◆ The task: Rewrite all of the items below, swapping "GUI agent" for "interface agent" wherever it occurs and keeping everything else the same. Leave the pictures out of your answer.
<<<<
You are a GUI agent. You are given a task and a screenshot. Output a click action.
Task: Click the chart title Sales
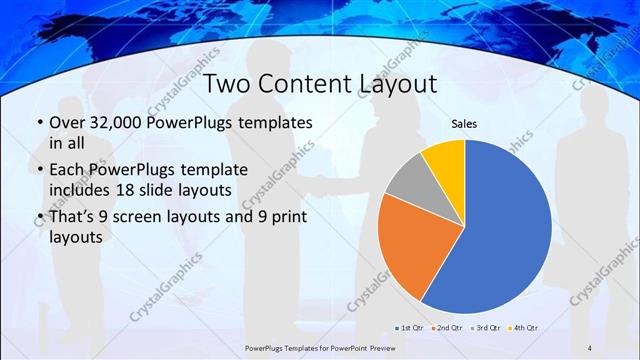[x=464, y=124]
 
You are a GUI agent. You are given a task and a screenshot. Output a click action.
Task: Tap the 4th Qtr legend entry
[x=524, y=328]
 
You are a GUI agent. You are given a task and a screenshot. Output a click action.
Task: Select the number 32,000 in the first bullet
[x=119, y=123]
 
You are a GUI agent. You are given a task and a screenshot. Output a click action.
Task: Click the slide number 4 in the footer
[x=589, y=347]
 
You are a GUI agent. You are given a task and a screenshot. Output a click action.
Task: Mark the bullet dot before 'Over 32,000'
[x=39, y=123]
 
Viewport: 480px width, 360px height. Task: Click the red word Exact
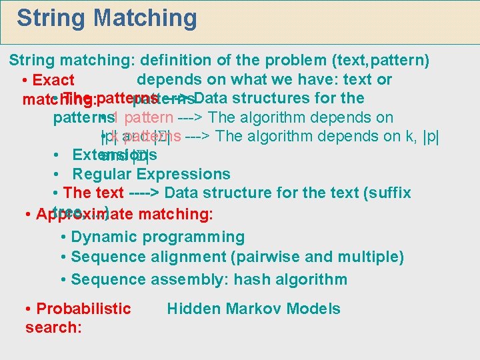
>>>>
◆ Answer in full:
You are a interface agent. You are given a task and a screenshot. Output a click action.
Task: Click the chart title Sales
[x=464, y=124]
 
You are a interface agent. You are given a task and a screenshot. Output a click action.
Task: Tap the 4th Qtr legend entry
[x=524, y=328]
 
You are a interface agent. You are given a task and a screenshot. Output a click action.
Task: Select the number 32,000 in the first bullet
[x=119, y=123]
 
You are a interface agent. You are given a task and a screenshot. Output a click action.
Task: Click the slide number 4 in the footer
[x=589, y=347]
 
You are a interface agent. You are given a task and a screenshot. Output a click action.
Task: Mark the bullet dot before 'Over 32,000'
[x=39, y=123]
 
Viewport: 480px width, 360px height. Task: Click the red word Exact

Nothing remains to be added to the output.